Panie Wahacz a może teraz coś ciekawego i niszowego jak angielska marka pod szyldem chińskim MG, która debiutuje na rynku Polskim. Byłoby to ciekawe porównanie względem europejskiej konkurencji 😁
@@bidzej86 skrzynia mmt i jej układ synchronizacji, elektryczna pompa wody, elektronika zarządzająca pracą układu hybrydowego, cykl Millera w R3. Wiem, że mechanicznie tam jest trochę uproszczeń, ale czuwa nad tym mnóstwo elektroniki. Chociaż może rzeczywiście nowego właściciela nie będzie interesować czy nieautoryzowany serwis za 10-15 lat będzie w stanie to ogarnąć :)
Nie mam urządzenia pomiarowego, ale jechałem Australem po autostradzie przy naprawdę silnym wietrze wiejącym w przeciwnym kierunku - było go oczywiście słychać, ale na rozsądnym poziomie jak na auto tego typu i przy odpalonym radiu nie zwracałem na to uwagi.

Dostępne dane:
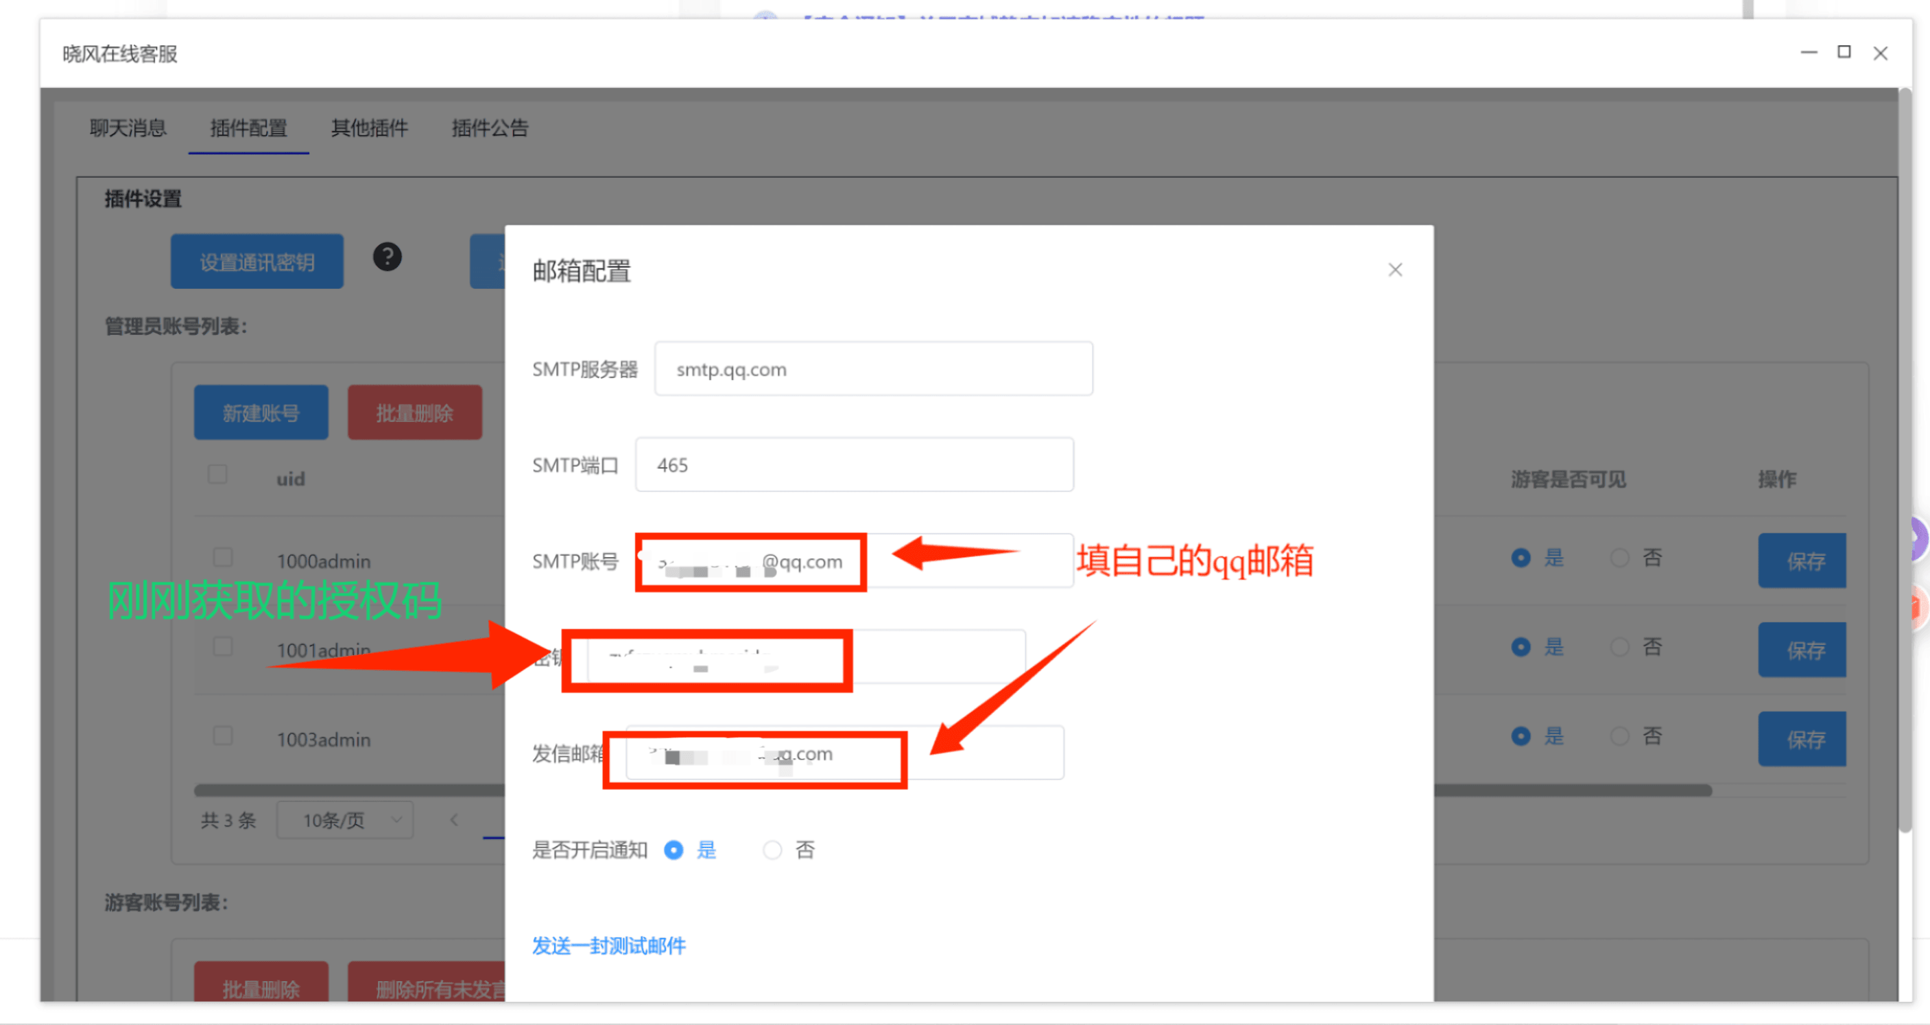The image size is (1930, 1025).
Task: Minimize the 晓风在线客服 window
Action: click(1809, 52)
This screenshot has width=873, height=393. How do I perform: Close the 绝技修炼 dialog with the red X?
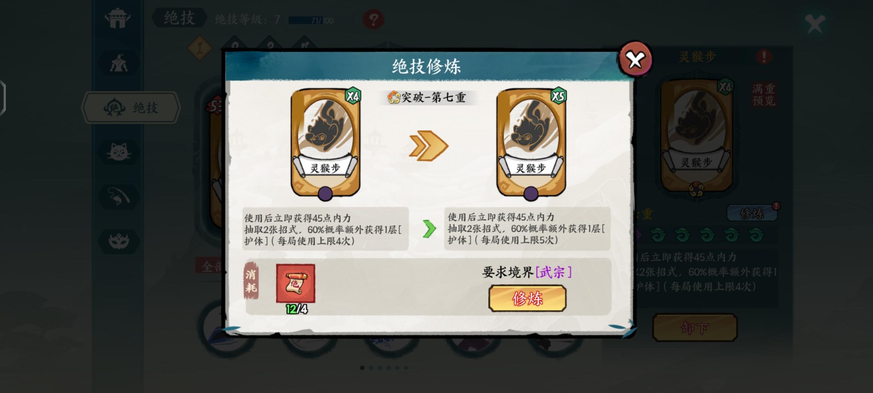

Treść zadań:
(a) Odpowiedz na pytania na podstawie fragmentu dokumentu:
(i) Jaka marka debiutuje na polskim rynku?
(ii) Jakim autem odbyła się jazda po autostradzie przy silnym wietrze?
(iii) Jaki cykl wymieniono w odniesieniu do R3?
(b) Wypisz wszystkie pozycje wyliczenia we fragmencie dokumentu, które zaczyna się od słów „skrzynia mmt”.
(c) Oceń, czy poniższe stwierdzenia zgadzają się z fragmentem dokumentu. Przy każdym odpowiedz „tak” lub „nie” i przytocz rozstrzygające słowa.
(i) Osoba opisująca jazdę Australem dysponowała urządzeniem pomiarowym.
(ii) MG opisano jako angielską markę pod szyldem chińskim.
(iii) Przy włączonym radiu szum wiatru zwracał uwagę osoby prowadzącej.

Odpowiedzi:
(a)
(i) MG.
(ii) Australem.
(iii) Cykl Millera.

(b)
- skrzynia mmt i jej układ synchronizacji
- elektryczna pompa wody
- elektronika zarządzająca pracą układu hybrydowego
- cykl Millera w R3

(c)
(i) Nie: „Nie mam urządzenia pomiarowego”.
(ii) Tak: „angielska marka pod szyldem chińskim MG”.
(iii) Nie: „przy odpalonym radiu nie zwracałem na to uwagi”.